New Hampshire E-ZPass users the latest to be ‘smished’ in growing scam

Two smishing texts Ink Link reporter Maureen Milliken received in the past few days illustrate the red flags to look for when trying to determine if a text is a smish. Never click on a link in an unsolicited text. Go to the website or call the business or agency if you believe the text is real. It’s usually not. Maureen Milliken Ink Link graphic

MANCHESTER, NH – E-ZPass users in New Hampshire, Maine and beyond are being warned about a scam that involves getting a text message about unpaid fines – clicking on the link will put your personal information and accounts in jeopardy.

The smishing scam – text messages from fraudsters that look like they’re from a legitimate source – has been making the rounds in the Northeast for months, but has resurged as holiday travel season approaches.

The latest messages in the scam purport to be from the New Hampshire Department of Transportation and cite an unpaid toll, telling the user to click on the link to pay and avoid a fine.

“NH E-ZPass will never send text messages requesting payment for tolls with late fees,” the department said in a news alert about the scam.

Smishing scams lure victims into giving away important contact information that can allow hackers to access bank accounts, passwords and other vital information stored on a phone or in an email account. “Smishing” is a combination of SMS (the acronym for short message service, which is the technical term for texts) and phishing, which is the practice of tricking people into giving out personal information.

New Hampshire, like all of the 20 states that are part of the E-ZPass network, notify violators by letter through the U.S. mail, not text message.

E-Z Pass customers who get such text messages should check their accounts through the E-Z Pass website – ezpassnh.com – or app, not by clicking on the link in the text, which has a similar URL. The texts that look like they’re from NH DOT aren’t just going to New Hampshire drivers, but also those in nearby states, like Maine, who may live near the New Hampshire border or travel to the state. 

The Maine Turnpike Authority last month issued a similar news release citing the same issue.

“MTA’s E-ZPass Customer Service Center does NOT use text messaging to collect tolls,” Erin Courtney, MTA spokesperson said in a news release. “These fake messages have led to an increase in calls and visits to our service center, resulting in longer wait times for customers with legitimate inquiries.”

Other states in the E-ZPass network have issued similar warnings over the past several months, including Delaware, Maryland, New Jersey, New York, Pennsylvania and Virginia.

The texts look convincing – most of them (though not all) use the E-ZPass logo, and the URL is similar to the actual agency URL.

Even though New Hampshire Department of Transportation will not send a text asking for money, it’s a good idea for anyone with a smart phone to know how to look for clues that indicate that a text that looks legitimate is a scam.

Clues on the scam E-ZPass text are:

  • The phone number does not have a New Hampshire area code – 263 is a Montreal area code. 
  • The message has typos – for instance, the dollar sign is after the numbers, rather than before.
  • The URL to click on is ezpnh.com, while the real one is ezpassnh.com.
  • There is no user account number or license plate number, which would normally be included in a toll violation notice.
  • The language is a little off: “Your vehicle has an unpaid toll invoice on New Hampshire Express Lane.”

Most smishing scams have similar red flags.
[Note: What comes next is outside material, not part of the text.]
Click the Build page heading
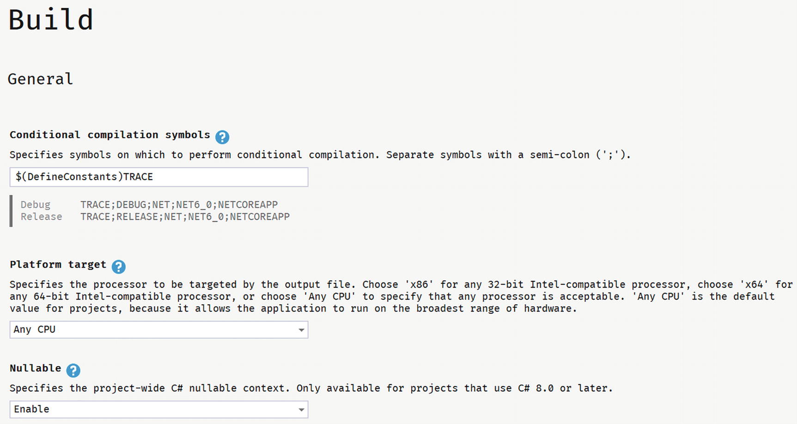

For instance, a recent smishing scam that appeared to be from the U.S. Post Office had +63 as its country code in the telephone  number – a huge red flag. That’s the Philippines. The U.S. country code is +1 and appears before every phone number you get a text from.

Complicated instructions on how to respond or click on the link are also red flags. Although you should never click on a link in an unsolicited text.

The FBI this year cited a huge uptick in smishing scams. The most common are fake bank alerts about suspicious activity; “IRS” urgent alerts; package issues with USPS, FedEx or UPS; customer support from Amazon or another well-known business; “law enforcement” notifying the recipient there is a warrant out on them, they’ve missed jury duty, or some other thing that requires paying a fine.

Scammers often “spoof” phone numbers, making them look legitimate, which lures in unsuspecting victims.

The FBI offers these tips to protect yourself from smishing and other phishing scams:

  • Don’t click on anything in an unsolicited email or text message. Look up the company’s phone number on your own (don’t use the one a potential scammer is providing), and call the company to ask if the request is legitimate.
  • Carefully examine the email address, URL, and spelling used in any correspondence. Scammers use slight differences to trick your eye and gain your trust.
  • Companies generally don’t contact you to ask for your username or password.
  • Be careful what you download. Never open an email attachment from someone you don’t know and be wary of email attachments forwarded to you.
  • Set up two-factor (or multi-factor) authentication on any account that allows it, and never disable it.
  • Be careful with what information you share online or on social media. By openly sharing things like pet names, schools you attended, family members, and your birthday, you can give a scammer all the information they need to guess your password or answer your security questions.

Anyone who has received a smishing text, particularly if they’ve been scammed by one, can file a complaint through the FBI’s Internet Crime Complaint Center. They should also alert their phone provider of scams by forwarding the messages to 7726 (SPAM).